Nada justificaria, por exemplo, o uso de algemas na detenção dos acusados, que se entregaram sem resistência. É difícil encontrar motivo para manter presas pessoas que não representam ameaça física à sociedade. Cabe também questionar a presença de repórteres de uma emissora de TV no momento do flagrante, numa aparente concessão de exclusividade jornalística.
Por outro lado, não se registraram abusos explícitos contra a imagem privada dos acusados. Nada que se comparasse, por exemplo, à execração geral que acompanhou o casal Nardoni, quando conduzido à polícia após o assassinato da menina Isabela.
Não há como deixar de ver exagero, portanto, no coro de protestos entoado no Senado em torno da "espetacularização".
Sabendo-se da amplitude das ligações do banqueiro Daniel Dantas com o mundo parlamentar, tais críticas -ainda que teoricamente justas- perdem bastante em credibilidade. Contra acusados tão poderosos é até natural supor que a Polícia Federal aposte no impacto midiático positivo de suas operações para contrapor, às pressões de bastidores, o respaldo público que granjeia.
Não resta dúvida, entretanto, de que o risco de abusos se agrava cada vez que uma instituição está segura do sucesso que alcançará na opinião pública. O Judiciário obtém aplausos quando restringe práticas políticas abominadas pelo eleitorado, como a infidelidade partidária; ofuscam-se com isso, entretanto, os riscos de ingerência indevida da instituição sobre o Legislativo.
O ímpeto das autoridades policiais contra acusados na Operação Satiagraha atinge indevidamente profissionais da imprensa, tanto desta Folha como da TV Globo, aos quais se acusa de vazamento de informações.
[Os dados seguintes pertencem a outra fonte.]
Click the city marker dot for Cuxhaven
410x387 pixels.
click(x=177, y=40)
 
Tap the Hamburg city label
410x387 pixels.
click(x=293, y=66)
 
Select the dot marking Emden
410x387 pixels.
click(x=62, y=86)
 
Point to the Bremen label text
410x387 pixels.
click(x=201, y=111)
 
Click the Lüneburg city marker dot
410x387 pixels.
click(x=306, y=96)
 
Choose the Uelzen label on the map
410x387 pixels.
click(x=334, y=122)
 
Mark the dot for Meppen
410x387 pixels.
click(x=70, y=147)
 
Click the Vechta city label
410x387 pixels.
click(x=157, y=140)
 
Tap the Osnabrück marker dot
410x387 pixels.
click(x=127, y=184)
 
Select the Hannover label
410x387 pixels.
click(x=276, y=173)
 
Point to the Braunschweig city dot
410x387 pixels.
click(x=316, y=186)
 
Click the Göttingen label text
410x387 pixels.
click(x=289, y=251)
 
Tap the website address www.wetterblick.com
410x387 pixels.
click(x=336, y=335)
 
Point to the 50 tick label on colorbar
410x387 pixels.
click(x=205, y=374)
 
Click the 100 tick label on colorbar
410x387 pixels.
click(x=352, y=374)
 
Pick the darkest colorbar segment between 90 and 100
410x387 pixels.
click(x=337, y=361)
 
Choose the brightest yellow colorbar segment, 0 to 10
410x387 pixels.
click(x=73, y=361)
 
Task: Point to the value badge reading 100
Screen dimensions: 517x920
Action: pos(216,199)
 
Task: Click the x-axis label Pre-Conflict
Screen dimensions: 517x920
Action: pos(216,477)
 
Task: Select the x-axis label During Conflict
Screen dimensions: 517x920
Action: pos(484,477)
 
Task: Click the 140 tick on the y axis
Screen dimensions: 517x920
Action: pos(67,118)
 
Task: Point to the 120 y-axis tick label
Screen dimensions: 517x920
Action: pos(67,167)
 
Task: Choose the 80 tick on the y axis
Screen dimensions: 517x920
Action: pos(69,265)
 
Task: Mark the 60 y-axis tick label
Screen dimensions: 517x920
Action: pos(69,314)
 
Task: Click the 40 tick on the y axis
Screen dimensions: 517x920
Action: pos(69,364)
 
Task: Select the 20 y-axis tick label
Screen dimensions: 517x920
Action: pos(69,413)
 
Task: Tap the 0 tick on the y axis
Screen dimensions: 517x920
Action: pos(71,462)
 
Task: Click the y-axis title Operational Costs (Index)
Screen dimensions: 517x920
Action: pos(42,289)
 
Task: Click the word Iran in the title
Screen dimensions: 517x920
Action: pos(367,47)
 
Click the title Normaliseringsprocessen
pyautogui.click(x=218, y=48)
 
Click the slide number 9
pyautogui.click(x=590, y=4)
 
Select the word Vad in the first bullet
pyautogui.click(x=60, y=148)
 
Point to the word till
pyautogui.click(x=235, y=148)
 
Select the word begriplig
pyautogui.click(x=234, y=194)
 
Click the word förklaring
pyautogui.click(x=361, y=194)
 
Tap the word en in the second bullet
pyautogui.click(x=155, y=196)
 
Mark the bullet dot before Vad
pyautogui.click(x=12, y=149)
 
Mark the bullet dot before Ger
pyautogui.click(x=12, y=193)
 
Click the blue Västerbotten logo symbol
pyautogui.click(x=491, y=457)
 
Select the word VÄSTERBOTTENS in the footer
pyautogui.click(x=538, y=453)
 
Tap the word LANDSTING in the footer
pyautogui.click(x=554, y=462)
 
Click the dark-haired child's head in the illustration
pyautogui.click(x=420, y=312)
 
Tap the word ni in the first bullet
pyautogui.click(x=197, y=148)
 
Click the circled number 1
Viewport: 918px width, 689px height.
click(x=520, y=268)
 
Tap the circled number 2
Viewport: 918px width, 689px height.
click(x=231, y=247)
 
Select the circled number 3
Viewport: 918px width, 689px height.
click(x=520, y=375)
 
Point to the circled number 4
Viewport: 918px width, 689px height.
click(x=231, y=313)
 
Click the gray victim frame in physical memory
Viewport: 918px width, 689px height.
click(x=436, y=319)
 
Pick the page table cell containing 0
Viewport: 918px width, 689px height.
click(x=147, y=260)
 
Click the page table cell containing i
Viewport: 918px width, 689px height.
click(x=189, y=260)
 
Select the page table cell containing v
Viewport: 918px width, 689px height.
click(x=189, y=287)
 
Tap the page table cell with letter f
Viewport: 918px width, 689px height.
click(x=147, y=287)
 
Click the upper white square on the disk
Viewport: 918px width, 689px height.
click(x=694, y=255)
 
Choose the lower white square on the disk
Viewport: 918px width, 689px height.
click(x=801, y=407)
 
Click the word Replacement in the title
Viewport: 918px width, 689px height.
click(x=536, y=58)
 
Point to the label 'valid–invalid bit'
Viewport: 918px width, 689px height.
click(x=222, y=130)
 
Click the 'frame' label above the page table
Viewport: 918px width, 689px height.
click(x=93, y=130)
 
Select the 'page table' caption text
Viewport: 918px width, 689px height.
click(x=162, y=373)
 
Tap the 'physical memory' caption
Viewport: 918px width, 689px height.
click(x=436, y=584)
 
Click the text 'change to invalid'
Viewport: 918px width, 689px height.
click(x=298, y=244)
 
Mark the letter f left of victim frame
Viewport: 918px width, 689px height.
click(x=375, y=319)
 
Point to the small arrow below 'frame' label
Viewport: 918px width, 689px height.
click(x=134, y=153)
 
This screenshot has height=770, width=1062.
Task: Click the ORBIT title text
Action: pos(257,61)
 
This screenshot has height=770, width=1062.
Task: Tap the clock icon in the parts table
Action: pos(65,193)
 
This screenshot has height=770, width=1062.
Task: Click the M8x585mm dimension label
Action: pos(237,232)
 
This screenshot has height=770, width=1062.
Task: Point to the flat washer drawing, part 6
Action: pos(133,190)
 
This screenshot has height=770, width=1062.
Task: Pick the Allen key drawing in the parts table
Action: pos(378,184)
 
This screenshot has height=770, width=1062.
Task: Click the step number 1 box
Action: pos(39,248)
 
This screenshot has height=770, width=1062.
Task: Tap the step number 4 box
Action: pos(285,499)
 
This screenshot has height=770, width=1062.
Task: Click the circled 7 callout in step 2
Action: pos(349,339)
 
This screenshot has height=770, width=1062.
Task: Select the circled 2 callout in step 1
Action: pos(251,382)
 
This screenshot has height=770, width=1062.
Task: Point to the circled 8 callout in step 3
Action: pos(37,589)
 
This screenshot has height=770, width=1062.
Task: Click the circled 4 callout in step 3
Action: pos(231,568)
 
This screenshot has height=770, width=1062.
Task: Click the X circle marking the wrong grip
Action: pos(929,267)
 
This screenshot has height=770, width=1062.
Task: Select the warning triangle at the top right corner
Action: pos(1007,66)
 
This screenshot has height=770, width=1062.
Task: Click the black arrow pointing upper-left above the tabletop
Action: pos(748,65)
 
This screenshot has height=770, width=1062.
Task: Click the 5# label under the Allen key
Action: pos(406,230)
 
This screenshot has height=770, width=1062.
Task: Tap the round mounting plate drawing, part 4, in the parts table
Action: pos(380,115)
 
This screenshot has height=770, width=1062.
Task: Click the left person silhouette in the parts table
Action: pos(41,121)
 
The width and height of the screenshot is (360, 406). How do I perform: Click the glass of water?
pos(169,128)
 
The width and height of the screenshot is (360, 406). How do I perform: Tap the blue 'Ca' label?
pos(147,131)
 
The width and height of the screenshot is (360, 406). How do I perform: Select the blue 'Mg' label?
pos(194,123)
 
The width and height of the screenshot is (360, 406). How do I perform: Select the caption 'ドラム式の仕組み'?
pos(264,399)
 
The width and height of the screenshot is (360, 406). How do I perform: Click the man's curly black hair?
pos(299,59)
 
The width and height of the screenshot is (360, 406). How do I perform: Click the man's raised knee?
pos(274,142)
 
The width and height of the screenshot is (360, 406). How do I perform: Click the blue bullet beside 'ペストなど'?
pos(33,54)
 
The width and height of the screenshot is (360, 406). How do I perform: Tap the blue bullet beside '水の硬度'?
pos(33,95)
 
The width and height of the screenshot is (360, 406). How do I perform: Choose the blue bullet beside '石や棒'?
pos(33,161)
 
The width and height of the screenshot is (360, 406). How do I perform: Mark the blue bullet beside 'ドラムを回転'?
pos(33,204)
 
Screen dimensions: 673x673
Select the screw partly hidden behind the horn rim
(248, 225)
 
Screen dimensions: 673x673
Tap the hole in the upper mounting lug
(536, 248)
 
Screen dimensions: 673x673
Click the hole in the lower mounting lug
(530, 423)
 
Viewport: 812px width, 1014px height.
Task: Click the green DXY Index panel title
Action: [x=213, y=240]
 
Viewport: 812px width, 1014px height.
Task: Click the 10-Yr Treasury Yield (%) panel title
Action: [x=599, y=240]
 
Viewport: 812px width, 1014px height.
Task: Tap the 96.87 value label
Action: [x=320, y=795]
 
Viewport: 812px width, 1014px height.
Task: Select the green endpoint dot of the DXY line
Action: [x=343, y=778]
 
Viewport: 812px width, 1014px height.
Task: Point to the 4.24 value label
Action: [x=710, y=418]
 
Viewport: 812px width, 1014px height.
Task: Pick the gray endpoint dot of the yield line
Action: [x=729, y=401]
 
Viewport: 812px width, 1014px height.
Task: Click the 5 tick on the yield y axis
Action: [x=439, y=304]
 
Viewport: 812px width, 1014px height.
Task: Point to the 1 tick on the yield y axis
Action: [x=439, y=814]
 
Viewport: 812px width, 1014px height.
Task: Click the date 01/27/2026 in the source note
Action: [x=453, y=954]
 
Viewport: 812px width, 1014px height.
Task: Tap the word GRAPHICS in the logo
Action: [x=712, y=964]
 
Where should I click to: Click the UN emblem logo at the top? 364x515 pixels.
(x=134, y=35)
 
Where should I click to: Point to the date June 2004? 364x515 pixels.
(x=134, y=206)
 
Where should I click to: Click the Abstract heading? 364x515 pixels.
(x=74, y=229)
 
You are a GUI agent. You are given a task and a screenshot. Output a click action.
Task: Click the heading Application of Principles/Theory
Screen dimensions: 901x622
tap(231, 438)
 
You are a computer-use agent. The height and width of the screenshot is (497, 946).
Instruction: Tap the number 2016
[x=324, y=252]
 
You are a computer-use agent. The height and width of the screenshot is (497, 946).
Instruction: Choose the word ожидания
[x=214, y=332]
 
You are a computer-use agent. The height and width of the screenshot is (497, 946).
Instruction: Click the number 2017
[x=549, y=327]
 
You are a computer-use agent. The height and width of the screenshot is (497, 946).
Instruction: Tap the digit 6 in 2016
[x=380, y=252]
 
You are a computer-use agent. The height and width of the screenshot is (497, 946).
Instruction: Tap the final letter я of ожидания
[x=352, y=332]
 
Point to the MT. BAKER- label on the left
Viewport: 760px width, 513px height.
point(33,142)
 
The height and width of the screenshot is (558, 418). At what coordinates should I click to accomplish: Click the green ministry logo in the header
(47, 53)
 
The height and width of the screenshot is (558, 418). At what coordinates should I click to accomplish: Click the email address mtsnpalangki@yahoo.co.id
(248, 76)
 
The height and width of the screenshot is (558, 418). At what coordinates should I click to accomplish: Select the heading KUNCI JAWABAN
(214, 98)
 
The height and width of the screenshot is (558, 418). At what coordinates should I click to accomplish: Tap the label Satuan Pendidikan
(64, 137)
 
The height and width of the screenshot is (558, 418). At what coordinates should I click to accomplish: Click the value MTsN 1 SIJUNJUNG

É da autoridade pública, no entanto, o dever de manter segredo sobre inquéritos; o dever da imprensa é informar.
Tanto quanto as garantias constitucionais que protegem os acusados, também o direito dos cidadãos a informação de óbvio interesse público não pode ser vitimado em nome de um rigor policial que, merecendo aplauso, exige também máxima cautela para não degenerar, pelo próprio apoio que aufere, em poder discricionário e sem controle.